--- Excerpted data ---

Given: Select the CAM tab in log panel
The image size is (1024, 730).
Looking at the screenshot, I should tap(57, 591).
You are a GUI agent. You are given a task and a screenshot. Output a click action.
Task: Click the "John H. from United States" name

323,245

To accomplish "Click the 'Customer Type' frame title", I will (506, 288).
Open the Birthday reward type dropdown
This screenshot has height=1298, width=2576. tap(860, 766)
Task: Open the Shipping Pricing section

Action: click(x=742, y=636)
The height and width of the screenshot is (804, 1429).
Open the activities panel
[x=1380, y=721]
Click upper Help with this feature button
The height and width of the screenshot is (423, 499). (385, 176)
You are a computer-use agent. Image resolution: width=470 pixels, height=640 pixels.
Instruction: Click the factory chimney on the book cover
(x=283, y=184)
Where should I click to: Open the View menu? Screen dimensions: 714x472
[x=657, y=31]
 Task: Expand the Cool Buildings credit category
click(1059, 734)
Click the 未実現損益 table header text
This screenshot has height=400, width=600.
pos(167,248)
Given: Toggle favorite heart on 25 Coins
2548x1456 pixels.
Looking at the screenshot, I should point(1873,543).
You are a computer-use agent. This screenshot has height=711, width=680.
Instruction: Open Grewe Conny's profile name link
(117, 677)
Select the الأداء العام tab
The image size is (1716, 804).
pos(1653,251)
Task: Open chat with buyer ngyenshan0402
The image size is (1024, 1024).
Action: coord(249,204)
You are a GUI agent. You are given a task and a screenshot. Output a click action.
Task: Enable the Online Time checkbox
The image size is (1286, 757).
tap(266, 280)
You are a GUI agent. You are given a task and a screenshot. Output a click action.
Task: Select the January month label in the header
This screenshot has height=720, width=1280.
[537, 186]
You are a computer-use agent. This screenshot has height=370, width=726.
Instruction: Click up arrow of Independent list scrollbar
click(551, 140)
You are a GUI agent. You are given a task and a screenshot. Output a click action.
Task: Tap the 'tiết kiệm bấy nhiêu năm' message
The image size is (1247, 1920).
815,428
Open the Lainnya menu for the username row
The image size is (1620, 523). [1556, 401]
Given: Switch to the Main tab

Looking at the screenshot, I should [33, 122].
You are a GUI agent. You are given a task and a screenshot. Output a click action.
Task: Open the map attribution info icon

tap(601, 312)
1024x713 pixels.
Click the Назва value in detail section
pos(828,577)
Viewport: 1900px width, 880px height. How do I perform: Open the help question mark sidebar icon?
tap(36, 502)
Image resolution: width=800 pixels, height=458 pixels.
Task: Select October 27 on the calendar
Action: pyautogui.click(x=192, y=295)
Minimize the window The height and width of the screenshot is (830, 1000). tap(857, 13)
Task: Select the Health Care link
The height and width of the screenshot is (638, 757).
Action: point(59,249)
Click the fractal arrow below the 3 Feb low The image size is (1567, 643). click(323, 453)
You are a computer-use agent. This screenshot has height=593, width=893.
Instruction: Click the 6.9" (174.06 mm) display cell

---

* **What you are asked to do**:
What is needed is an exact copy of the lines above, from the one containing "has height=711, width=680." through the one containing "Task: Tap the", with nothing added.

* **Task output**:
You are a computer-use agent. This screenshot has height=711, width=680.
Instruction: Open Grewe Conny's profile name link
(117, 677)
Select the الأداء العام tab
The image size is (1716, 804).
pos(1653,251)
Task: Open chat with buyer ngyenshan0402
The image size is (1024, 1024).
Action: coord(249,204)
You are a GUI agent. You are given a task and a screenshot. Output a click action.
Task: Enable the Online Time checkbox
The image size is (1286, 757).
tap(266, 280)
You are a GUI agent. You are given a task and a screenshot. Output a click action.
Task: Select the January month label in the header
This screenshot has height=720, width=1280.
[537, 186]
You are a computer-use agent. This screenshot has height=370, width=726.
Instruction: Click up arrow of Independent list scrollbar
click(551, 140)
You are a GUI agent. You are given a task and a screenshot. Output a click action.
Task: Tap the 'tiết kiệm bấy nhiêu năm' message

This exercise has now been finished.